Pull out each line of the data that includes the word "Toggle".

• **Data to examine**
**********

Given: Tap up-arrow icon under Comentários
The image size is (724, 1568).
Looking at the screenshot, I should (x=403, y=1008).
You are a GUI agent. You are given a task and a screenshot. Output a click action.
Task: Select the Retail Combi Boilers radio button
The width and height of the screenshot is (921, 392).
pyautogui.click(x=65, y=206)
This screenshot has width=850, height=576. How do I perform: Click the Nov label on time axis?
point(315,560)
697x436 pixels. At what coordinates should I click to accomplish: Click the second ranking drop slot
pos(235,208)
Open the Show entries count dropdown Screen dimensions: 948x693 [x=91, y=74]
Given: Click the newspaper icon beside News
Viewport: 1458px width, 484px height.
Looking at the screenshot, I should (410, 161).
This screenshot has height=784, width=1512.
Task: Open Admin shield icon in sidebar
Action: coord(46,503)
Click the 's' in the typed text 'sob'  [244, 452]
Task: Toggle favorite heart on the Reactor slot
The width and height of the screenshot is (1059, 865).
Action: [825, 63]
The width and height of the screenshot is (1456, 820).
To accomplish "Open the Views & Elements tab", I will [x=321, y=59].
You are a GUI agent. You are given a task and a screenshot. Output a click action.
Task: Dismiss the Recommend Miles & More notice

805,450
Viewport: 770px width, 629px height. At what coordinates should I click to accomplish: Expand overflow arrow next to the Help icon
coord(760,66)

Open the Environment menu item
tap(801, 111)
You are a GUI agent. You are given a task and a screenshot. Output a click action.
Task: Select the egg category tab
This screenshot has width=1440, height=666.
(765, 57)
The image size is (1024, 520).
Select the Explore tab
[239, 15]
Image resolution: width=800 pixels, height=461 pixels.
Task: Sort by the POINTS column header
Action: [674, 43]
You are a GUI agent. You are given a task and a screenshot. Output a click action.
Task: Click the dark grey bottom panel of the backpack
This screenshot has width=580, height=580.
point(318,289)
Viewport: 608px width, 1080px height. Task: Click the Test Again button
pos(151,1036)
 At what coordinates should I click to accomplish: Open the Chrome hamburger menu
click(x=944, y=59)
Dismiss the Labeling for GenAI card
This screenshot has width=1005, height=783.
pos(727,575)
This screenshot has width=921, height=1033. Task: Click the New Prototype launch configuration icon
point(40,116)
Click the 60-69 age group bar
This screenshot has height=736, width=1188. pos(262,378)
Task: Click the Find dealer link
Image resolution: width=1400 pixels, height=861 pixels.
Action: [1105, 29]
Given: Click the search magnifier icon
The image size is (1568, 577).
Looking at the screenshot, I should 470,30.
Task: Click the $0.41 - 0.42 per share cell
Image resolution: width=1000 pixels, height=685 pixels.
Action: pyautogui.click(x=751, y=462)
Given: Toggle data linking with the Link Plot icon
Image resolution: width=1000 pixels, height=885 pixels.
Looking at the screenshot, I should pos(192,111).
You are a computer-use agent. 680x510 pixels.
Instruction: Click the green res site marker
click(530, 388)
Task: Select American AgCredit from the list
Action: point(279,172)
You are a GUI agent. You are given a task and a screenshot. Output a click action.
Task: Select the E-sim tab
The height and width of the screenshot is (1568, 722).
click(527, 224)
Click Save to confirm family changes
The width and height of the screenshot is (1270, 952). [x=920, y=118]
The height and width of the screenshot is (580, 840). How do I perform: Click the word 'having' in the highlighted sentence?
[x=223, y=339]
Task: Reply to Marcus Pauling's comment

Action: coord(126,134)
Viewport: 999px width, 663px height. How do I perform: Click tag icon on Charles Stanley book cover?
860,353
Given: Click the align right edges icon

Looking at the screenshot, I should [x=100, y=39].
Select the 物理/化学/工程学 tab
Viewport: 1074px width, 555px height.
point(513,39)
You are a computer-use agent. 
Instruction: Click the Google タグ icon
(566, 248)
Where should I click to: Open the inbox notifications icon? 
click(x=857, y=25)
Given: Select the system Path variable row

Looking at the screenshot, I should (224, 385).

**********

• **Task solution**
Task: Toggle favorite heart on the Reactor slot
Given: Toggle data linking with the Link Plot icon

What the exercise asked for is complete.